In a search of the surrounding neighborhood, the police discovered a cardboard box containing a clipboard and an envelope addressed to Nunez. A fingerprint taken from the address sheet on the clipboard was positively identified as that of Nunez. The police also found a dresser drawer from the Reeve's home containing a jewelry box. A fingerprint taken from the jewelry box was similar to that of Nunez, although a positive identification could not be made.

Nunez was arrested and charged with aggravated robbery, 1 and crime of violence (a predicate for mandatory sentence enhancement). 2 At trial, the Reeves testified that neither of them had a good look at the assailant during the robbery. Dorothy Reeve, however, testified that the assailant's eyes and hair were similar to that of the defendant.

Nunez's defense was based on an alibi. Nunez filed a notice of alibi pursuant to section 16-7-102, 8A C.R.S. (1986). At trial, Nunez testified that he did not commit the crime and that at the time of the offense he was attending a New Year's Eve party. Four defense witnesses testified that they had seen Nunez at the party. Nunez also produced a telephone bill to show that he had placed a call to Minnesota shortly after the crime occurred.

Nunez tendered a jury instruction on alibi that provided:

Evidence has been introduced tending to establish an alibi which amounts to a contention that at the very time of the commission of the crime, Marcus Nunez was at another place under such circumstances that he could not, with ordinary exertion, have reached the place where the crime was committed.

If, after consideration of all the evidence in this case, you have a reasonable doubt whether the Defendant was present at the time and place the alleged offense was committed, you must acquit him.
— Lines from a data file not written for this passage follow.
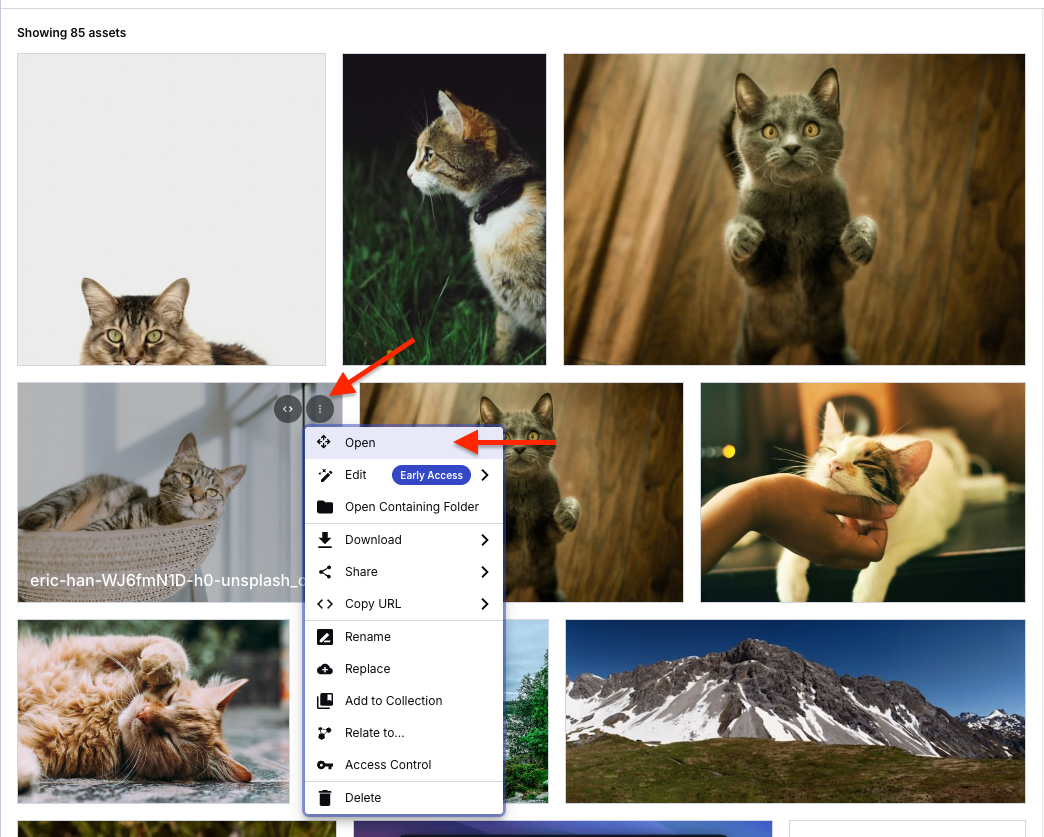This screenshot has width=1044, height=837.
Task: Click the Early Access badge next to Edit
Action: 431,474
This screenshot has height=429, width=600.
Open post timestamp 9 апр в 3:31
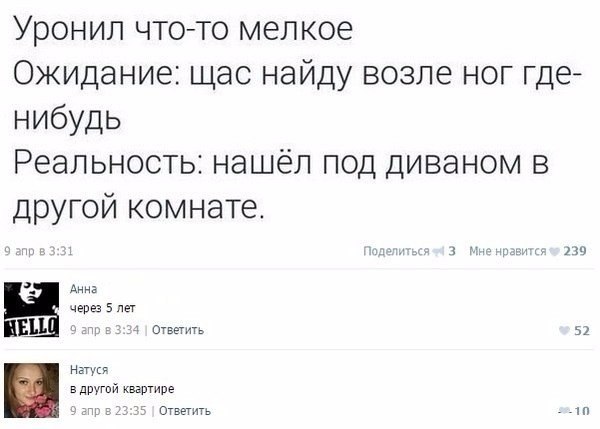38,251
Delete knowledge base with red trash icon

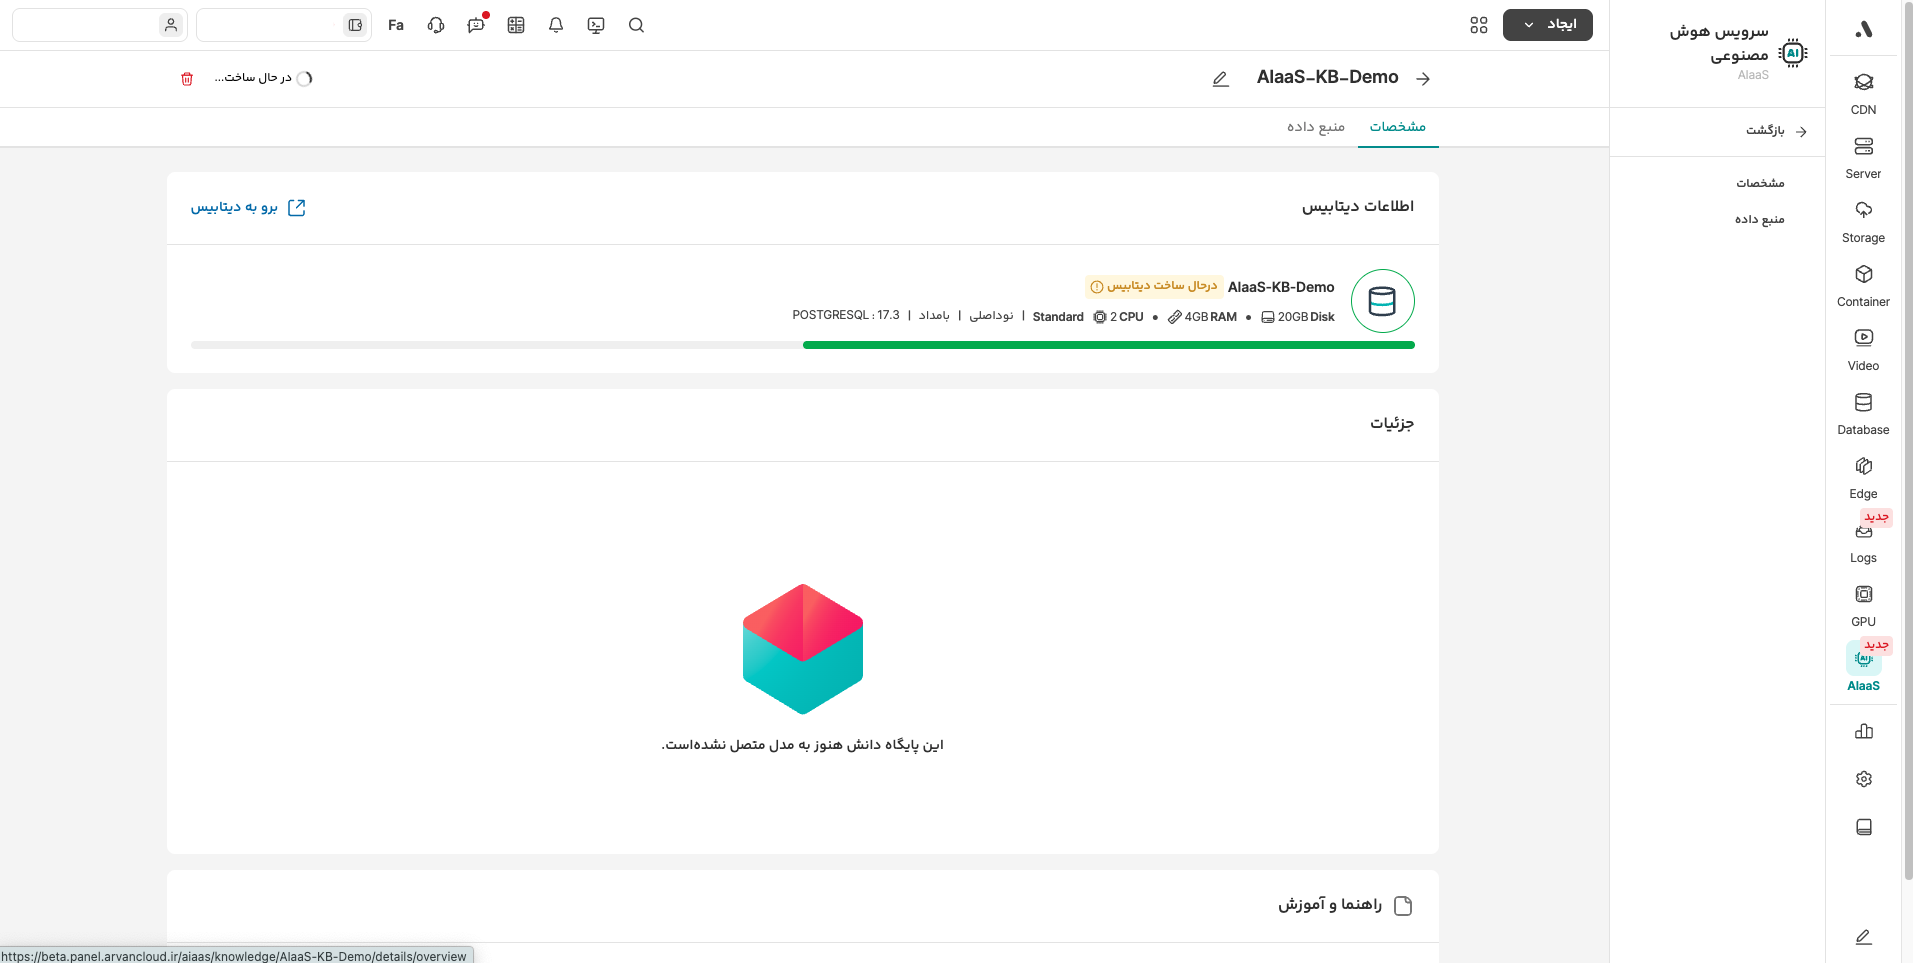pyautogui.click(x=187, y=79)
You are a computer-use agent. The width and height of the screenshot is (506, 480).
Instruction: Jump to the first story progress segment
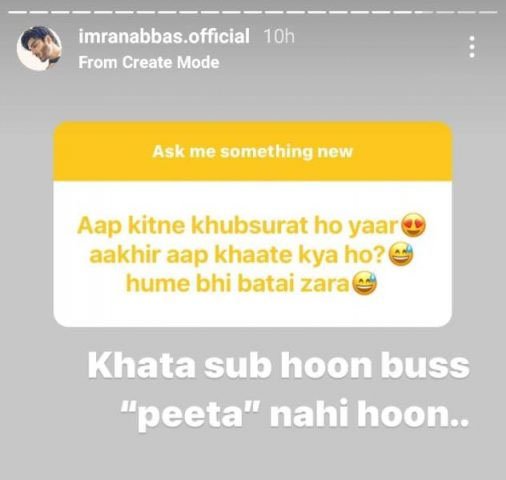(x=18, y=12)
The burden is upon the People to prove each and every element of the charge explained in the Instruction No. --- beyond a reasonable doubt.

The trial court, without explanation, wrote "rejected" on the tendered instruction and refused to give the instruction.

On appeal, the court of appeals concluded that the trial court properly refused to give the tendered instruction. The court of appeals nonetheless reversed the judgments of conviction based on its determination that the trial court committed reversible error by not cooperating with defense counsel in preparing a proper instruction.

II

We granted certiorari to decide whether the court of appeals erred in reversing the judgments of conviction based on the trial court's refusal to give a theory of the case instruction based on alibi, and if so, whether the error constitutes reversible error. We hold that the trial court's failure to give a theory of the case instruction on alibi constitutes reversible error.

A

The prosecution argues that the trial court properly refused to give Nunez's instruction based on an alibi theory of defense. The court of appeals agreed that the trial court correctly refused Nunez's tendered instruction but reversed the judgments of conviction based on the failure of the trial court to prepare a proper instruction on Nunez's alibi theory of defense.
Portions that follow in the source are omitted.